Tsunade tersenyum hangat ke arahnya. Bukan hanya Naruto, bahkan semua orang yang berada di dalam ruangan itu kini terfokus pada hokage mereka.
"B-berarti aku bisa—"
"Sudah kuputuskan," suara Tsunade yang tegas menggema ke seluruh ruangan. "Saat aku telah mundur dari jabatanku sebagai hokage nanti, anak ini, Uzumaki Naruto, yang akan menduduki kursi hokage berikutnya."
Untuk beberapa detik, seluruh ruangan menjadi sunyi senyap. Sebelum akhirnya terdengar beberapa sorakan girang dan ucapan selamat untuk Naruto yang mengalir dari seluruh teman-temannya. Mereka tidak menyangka bahwa Tsunade memberi 'hadiah' pada Naruto dengan mengumumkan hal sepenting ini tepat di hari ulang tahun pemuda itu.
Cucu hokage pertama itu menepuk-nepuk pundak Naruto yang masih menatapnya tidak percaya. "Aku akan memercayakan Konoha padamu. Jangan hancurkan desa kita ya." Tsunade tertawa sebelum berjalan kembali ke tempatnya duduk semula, berniat menghabiskan sakenya.
Setelah itu, tanpa di komando seluruh teman dan gurunya mulai menikmati hidangan yang telah disiapkan.
Bukannya ikut menyantap makanan, Naruto malah mengedarkan pandangannya ke seluruh penjuru ruangan.

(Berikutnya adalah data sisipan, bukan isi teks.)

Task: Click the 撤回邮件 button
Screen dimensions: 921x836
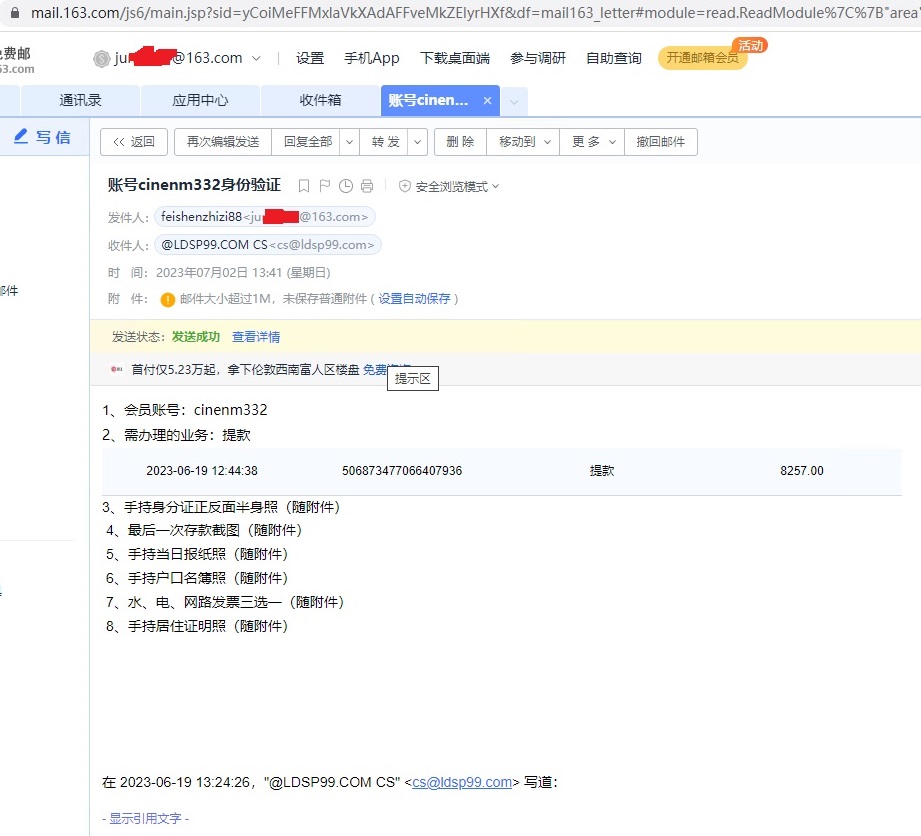Action: click(x=661, y=142)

"Kau tampak mencari seseorang, Naruto."
Naruto menoleh. Ino yang sedang memegang piring berisi potongan kue telah berdiri tepat di sampingnya. Gadis pirang itu mengerling jahil ke arah Naruto sambil menyikut lengannya beberapa kali. "Selengkap apapun orang yang kau sayangi berkumpul, tetap tidak akan lengkap tanpa kehadirannya ya?"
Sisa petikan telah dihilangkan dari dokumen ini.